The three most complained-about adverts were Moneysupermarket’s dance off advert (455 complaints), Match.com’s lesbian kissing advert (293 complaints) and McDonald’s dead dad advert (255 complaints).
The number of complaints does not affect the ASA’s rulings, as the regulator needs just one complaint to launch an investigation. Neither Moneysupermarket nor Match.com were considered to have caused offence with their ads and ASA took no action. McDonald’s pulled its own advert due to the offence it caused so the ASA decided not to investigate.
The ASA secured the amendment or withdrawal of 3,034 adverts in the first half of 2017, which is up 88% on the same period in 2016.
While the first half of 2017 yielded fewer complaints, there was actually an 11% rise in the number of individual adverts complained about compared to 2016. Online had the most individual adverts complained about and also had the most misleading adverts of any medium.

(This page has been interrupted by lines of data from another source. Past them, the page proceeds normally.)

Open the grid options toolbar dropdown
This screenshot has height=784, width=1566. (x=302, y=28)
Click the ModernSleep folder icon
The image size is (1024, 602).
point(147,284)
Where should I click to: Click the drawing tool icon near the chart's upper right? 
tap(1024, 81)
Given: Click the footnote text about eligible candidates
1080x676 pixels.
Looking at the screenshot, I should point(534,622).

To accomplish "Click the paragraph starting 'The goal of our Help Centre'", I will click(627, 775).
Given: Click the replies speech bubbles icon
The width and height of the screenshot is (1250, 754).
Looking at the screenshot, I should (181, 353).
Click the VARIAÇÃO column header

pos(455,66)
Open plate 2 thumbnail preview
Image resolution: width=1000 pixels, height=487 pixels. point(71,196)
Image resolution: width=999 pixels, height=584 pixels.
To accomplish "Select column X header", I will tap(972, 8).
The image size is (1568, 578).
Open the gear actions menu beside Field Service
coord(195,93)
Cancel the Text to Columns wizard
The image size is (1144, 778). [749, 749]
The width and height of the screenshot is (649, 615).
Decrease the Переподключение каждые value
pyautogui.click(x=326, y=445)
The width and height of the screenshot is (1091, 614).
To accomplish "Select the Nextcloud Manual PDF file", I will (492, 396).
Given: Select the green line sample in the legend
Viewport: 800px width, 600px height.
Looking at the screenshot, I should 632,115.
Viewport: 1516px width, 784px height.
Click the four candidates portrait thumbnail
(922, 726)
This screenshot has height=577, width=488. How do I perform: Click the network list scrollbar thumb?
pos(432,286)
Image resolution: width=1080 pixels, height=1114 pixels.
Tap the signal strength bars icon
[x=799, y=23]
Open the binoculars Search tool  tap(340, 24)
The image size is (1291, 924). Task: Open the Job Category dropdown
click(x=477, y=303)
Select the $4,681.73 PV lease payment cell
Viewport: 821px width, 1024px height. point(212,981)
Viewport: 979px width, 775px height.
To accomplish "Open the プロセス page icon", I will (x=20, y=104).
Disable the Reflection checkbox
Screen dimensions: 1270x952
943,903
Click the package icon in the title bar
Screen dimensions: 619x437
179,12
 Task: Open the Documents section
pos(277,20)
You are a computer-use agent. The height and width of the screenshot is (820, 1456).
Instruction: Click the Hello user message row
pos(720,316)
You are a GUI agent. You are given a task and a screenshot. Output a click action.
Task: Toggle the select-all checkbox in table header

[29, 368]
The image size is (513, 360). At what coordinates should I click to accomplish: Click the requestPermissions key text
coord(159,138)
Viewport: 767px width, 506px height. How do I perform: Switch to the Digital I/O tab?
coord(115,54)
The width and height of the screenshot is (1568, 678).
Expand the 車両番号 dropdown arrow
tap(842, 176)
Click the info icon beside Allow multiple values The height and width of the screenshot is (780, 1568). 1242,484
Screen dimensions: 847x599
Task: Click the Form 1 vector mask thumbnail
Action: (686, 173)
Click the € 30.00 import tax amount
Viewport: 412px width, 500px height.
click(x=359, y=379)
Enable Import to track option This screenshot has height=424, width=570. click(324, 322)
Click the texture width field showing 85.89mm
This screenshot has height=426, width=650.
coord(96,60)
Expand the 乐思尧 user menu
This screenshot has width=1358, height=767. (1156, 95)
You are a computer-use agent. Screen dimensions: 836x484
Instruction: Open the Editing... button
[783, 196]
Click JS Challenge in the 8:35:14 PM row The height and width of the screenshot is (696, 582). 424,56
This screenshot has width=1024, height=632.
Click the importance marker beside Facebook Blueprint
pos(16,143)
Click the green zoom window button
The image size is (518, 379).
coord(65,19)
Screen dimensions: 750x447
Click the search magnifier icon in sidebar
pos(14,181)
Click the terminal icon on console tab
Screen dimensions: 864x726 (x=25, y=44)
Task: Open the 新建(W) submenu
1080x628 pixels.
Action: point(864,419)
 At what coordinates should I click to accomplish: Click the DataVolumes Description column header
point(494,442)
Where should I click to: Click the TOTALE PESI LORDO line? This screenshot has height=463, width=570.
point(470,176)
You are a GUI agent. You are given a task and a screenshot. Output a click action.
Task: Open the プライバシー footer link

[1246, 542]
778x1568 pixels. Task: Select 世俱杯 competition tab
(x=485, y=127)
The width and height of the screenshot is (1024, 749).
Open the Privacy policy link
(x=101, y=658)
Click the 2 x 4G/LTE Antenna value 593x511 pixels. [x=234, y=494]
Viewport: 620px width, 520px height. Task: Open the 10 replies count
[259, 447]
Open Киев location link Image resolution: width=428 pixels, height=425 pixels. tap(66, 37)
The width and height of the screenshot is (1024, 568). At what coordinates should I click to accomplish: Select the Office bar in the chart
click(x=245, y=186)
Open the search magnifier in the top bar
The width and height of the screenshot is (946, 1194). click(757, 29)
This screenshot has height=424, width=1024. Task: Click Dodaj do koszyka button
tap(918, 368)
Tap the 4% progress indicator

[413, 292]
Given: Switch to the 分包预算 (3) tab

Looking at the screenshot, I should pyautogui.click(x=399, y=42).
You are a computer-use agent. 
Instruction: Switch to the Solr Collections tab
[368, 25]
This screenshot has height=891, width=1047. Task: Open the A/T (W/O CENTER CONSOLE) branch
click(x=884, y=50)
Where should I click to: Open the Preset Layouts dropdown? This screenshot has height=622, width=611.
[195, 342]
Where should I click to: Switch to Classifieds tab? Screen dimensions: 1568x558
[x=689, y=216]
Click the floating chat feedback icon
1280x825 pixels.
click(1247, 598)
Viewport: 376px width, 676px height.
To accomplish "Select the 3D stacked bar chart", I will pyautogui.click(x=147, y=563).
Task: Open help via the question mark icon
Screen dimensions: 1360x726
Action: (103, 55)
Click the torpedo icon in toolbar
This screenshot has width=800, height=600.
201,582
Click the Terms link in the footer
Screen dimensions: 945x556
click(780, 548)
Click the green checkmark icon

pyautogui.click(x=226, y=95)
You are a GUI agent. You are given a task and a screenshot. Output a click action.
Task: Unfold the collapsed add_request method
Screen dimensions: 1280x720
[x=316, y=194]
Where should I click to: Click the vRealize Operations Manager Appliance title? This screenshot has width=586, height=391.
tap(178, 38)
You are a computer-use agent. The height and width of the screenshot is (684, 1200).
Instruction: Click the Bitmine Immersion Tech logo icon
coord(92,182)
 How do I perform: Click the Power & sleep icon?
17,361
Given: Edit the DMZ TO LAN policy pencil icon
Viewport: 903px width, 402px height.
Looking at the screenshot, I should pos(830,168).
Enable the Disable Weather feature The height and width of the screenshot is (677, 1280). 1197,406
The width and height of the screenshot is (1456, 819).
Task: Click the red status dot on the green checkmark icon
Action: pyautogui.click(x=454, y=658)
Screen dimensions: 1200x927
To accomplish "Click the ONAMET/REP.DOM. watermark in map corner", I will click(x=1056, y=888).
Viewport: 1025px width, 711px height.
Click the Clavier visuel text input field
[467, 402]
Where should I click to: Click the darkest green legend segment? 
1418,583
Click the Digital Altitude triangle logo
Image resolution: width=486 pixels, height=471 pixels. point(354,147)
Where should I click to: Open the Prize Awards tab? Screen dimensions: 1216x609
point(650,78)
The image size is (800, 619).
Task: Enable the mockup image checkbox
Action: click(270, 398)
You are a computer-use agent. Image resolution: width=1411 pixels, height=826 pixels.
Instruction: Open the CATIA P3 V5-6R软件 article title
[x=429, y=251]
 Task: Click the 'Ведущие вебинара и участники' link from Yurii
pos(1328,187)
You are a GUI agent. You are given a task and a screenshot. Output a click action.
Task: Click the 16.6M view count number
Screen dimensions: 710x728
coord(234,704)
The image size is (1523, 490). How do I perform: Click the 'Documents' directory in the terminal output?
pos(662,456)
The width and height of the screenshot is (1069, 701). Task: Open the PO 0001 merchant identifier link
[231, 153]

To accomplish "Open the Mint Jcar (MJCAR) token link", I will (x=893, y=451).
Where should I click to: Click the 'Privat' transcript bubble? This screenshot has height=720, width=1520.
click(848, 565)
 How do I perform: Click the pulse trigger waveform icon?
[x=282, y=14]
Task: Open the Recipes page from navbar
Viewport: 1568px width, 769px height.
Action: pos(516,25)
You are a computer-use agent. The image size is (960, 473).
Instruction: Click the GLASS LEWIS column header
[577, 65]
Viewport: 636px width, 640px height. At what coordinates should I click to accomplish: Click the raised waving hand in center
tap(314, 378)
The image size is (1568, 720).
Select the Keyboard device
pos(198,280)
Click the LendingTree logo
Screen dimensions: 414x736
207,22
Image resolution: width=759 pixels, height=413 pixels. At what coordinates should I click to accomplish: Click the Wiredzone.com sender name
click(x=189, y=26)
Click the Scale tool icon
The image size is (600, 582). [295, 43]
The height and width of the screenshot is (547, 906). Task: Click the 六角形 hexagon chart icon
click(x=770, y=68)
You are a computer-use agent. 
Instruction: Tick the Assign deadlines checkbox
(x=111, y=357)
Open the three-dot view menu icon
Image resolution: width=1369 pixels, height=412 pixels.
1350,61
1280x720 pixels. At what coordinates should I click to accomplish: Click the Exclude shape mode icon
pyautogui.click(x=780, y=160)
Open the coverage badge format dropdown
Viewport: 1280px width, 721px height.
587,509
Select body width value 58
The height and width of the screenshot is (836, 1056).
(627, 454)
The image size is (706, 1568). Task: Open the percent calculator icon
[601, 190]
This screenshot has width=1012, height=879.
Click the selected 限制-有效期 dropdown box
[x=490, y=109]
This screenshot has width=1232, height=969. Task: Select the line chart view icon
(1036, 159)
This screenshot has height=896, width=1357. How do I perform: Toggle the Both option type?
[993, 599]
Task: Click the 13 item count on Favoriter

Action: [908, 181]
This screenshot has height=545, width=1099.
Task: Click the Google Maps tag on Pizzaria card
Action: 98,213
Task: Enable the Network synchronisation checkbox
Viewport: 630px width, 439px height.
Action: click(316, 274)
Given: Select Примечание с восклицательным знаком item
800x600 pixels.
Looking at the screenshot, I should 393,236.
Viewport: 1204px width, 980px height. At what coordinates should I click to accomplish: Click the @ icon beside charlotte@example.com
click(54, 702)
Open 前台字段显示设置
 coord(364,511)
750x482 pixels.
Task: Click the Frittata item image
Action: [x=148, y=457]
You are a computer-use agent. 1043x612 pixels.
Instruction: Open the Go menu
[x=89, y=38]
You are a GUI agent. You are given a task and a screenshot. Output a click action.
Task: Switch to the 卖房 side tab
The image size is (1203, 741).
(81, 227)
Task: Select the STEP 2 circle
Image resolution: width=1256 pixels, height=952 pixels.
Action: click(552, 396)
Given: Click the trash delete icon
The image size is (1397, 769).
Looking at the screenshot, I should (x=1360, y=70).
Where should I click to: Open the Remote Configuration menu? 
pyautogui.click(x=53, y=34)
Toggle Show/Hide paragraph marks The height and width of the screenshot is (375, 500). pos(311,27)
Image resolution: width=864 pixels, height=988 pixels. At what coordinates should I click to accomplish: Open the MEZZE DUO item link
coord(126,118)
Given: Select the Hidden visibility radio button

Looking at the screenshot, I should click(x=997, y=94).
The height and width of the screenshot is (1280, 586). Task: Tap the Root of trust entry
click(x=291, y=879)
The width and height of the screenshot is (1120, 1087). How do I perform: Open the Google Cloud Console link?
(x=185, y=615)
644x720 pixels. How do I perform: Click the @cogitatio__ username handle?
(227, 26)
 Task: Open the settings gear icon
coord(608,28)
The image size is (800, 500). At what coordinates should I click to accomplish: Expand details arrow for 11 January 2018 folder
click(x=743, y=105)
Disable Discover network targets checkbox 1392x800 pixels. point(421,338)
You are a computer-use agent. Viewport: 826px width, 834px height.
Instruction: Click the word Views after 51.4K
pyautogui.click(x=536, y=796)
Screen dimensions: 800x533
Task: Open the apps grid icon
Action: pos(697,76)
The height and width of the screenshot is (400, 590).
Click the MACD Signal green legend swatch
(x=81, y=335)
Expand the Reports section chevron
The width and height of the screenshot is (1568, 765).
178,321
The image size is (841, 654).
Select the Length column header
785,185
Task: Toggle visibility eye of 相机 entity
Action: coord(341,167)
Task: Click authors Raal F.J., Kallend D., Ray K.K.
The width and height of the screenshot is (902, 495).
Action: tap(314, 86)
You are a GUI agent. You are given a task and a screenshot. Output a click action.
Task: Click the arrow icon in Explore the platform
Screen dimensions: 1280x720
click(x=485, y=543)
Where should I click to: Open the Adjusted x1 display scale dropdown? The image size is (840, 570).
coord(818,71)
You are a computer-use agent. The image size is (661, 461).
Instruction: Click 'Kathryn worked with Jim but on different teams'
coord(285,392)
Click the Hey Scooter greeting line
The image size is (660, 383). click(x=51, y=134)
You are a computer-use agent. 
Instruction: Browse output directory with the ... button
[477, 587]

That includes paid-for content on blogs that has been mislabelled, which could explain why there is such high number of individual cases.
Misleading adverts make up 76% of all cases the ASA has to deal with.
In PRWeek’s Influencer Breakfast Briefing, Guy Parker, CEO of the ASA, explained that if the content has, in any way, been paid for then it must clearly be labelled as an advert. One of the biggest jobs facing the ASA is spreading that message to all bloggers and online influencers who aren’t subject to the same checks as TV advertisers and aren’t necessarily trained to follow a code or guideline.
The 2017 statistics also reveal men are much more likely to make a complaint than women (59% to 38%), but women were more likely to complain about harm or offence (56% to 44%) where as men are more likely to complain about misleadingness (70% to 30%).
Guy said: ‘Whatever the issue and whatever the medium, we should all be able to trust the ads we see and hear. If an ad is wrong, we’re here to put it right.’